Class Solution for Prostate High Dose Rate Brachytherapy with Inverse Planning Simulated Annealing
N Sheth*, N Mistry, Y Chen, C Yang, Monmouth Medical Center, Long Branch, NJSU-E-T-428 Sunday 3:00:00 PM - 6:00:00 PM Room: Exhibit Hall
Purpose: To develop and validate a class solution for inverse planning simulated annealing (IPSA) with CT based prostate high dose rate brachytherapy (HDR).
Methods: Between November 2008 and November 2011, our institution treated 40 prostate cancer patients with HDR in 7 Gy fractions followed by external beam radiotherapy. The HDR treatments were planned with Nucletron Oncentra using manual graphical optimization (GO). Plans were optimized to the following clinical goals: = 95% of prostate volume received 7 Gy, < 1 cc of rectum received 5.6 Gy, < 0.1 cc of rectum received 6.3 Gy, and < 0.01 cc of urethra received 8.75 Gy. New plans were manually customized using IPSA (MC-IPSA) for each patient to match prostate coverage by the prescription dose to within ± 1% of the GO plans while meeting the rectal and urethral dose constraints.

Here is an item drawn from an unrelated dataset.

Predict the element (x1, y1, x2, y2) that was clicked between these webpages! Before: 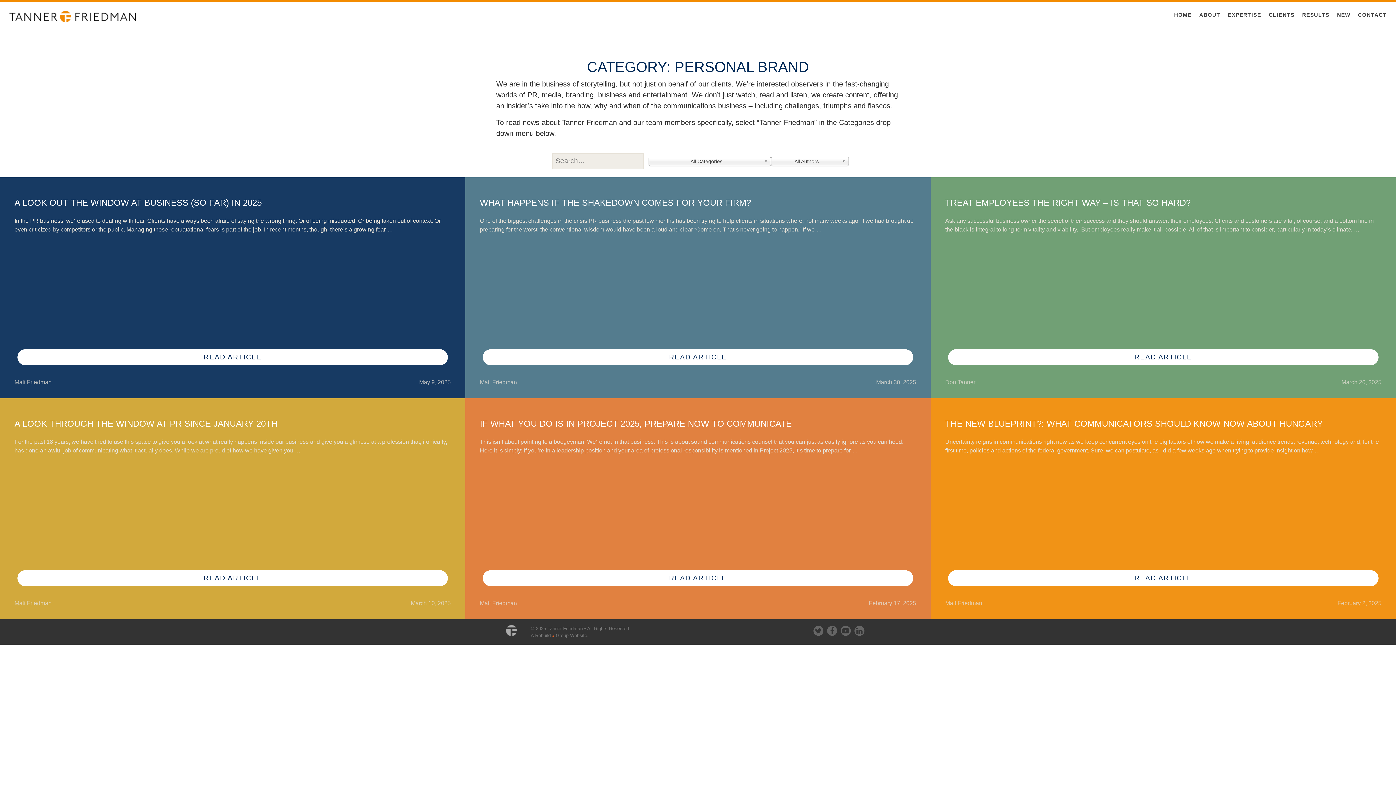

An IPSA class solution (CS-IPSA) was created from the mean MC-IPSA parameters. New plans were developed for each of these 40 patients using only CS-IPSA with no further optimization. Additionally, plans were created on an independent dataset of 30 different patients using only CS-IPSA with no further optimization.
Results: Plans were optimized in about 30 minutes using GO, MC-IPSA took an average of 14.1 ± 6.5 minutes, and CS-IPSA optimization was < 1 minute. There was no significant difference (p > 0.05) among the optimization methods for all clinical goals over the 40 CS-IPSA source patients. There was no significant difference (p > 0.05) between the source and the independent datasets for all clinical goals when using CS-IPSA with no further optimization.
Conclusion: A prostate HDR IPSA class solution was developed and validated on a source and an independent dataset. The IPSA class solution yields plans comparable to custom manual IPSA and graphical optimization while saving considerable time.